LOUISVILLE, Ky. — Louisville city leaders are tying to figure out what to do with a local landmark in Cherokee Park that could collapse at any minute.


What You Need To Know

  • HistoricLouisville.com says the gazebo was built in 1965

  • Locals call it “The Tee-pee” or “The Witch’s hat”

  • Its official name is the Hogan’s Fountain Pavilion

  • Trying to save the structure would cost about $1.3 Million in taxpayer dollars.

Locals call it “The Tee-pee” or “The Witch’s hat”. Its official name is the Hogan’s Fountain Pavilion. It has stood in the park for decades now, but officials say they don’t know how much longer it’ll stay standing.

The gazebo has called Cherokee Park home since the 1960s, but now its future is uncertain.

Historic Louisville said the gazebo was built in 1965 and is Cherokee Park’s most prominent landmark. The pavilion even survived an F4 tornado in 1974.

“Hogan’s Fountain is such an iconic part of certainly the Highlands, but also the city of Louisville,” Cassie Chambers Armstrong, the Metro Council District 8 Representative, explained to Spectrum News 1.

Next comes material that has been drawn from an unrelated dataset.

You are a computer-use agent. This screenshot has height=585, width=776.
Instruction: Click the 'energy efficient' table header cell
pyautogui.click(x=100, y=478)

There have been repairs in the past. Armstrong — whose district this is in — said the roof was replaced in the past. But she said the structure’s design causes water to run down and erode it from the base up, every time it rains. 

“The issue today is the very large beams that form the base of the teepee and support the entire structure are basically like sawdust in how it’s been described to me on the inside. There’s metal around the outside, so you don’t see it. But it’s literally like having ground mulch in there,” Armstrong explained. “That’s how rotted it is.”

It has been closed since the summer. Fencing around it also blocks a small playground.

“Even now we don’t know how expensive the damage is, because it’s actually so unstable that it would be unsafe to send someone up to investigate the very top of the structure,” Chambers added. “There are also issues with, of course, as it leans, with the roof becoming unstable. So, there’s a real chance we could have an uncontrolled collapse of the structure which, of course, would be a worst-case scenario. So, everyone in government is working on how we prevent that and what our options are.”

Armstrong says trying to save the structure would cost about $1.3 million in taxpayer dollars. Knocking it down would be much cheaper. A new structure would cost about $500,000. She says the Parks Department is figuring out how much it’ll cost to try to save iconic pieces of it.

She said people in the area are telling her how they feel. “I would say the majority of folks I hear from would really hate to see it go. I would hate to see it go,” Armstrong explained.

John McConnell, who uses this part of the park regularly, feels otherwise.

“I’m with tearing it down. Start over again.” McConnell explained.

Armstrong says it’s very important they get public feedback on this. She expects to have a lot of conversations in the new year. She says they are trying to balance two things — getting extensive community feedback coupled with the fact that the structure might fall down at any-given moment.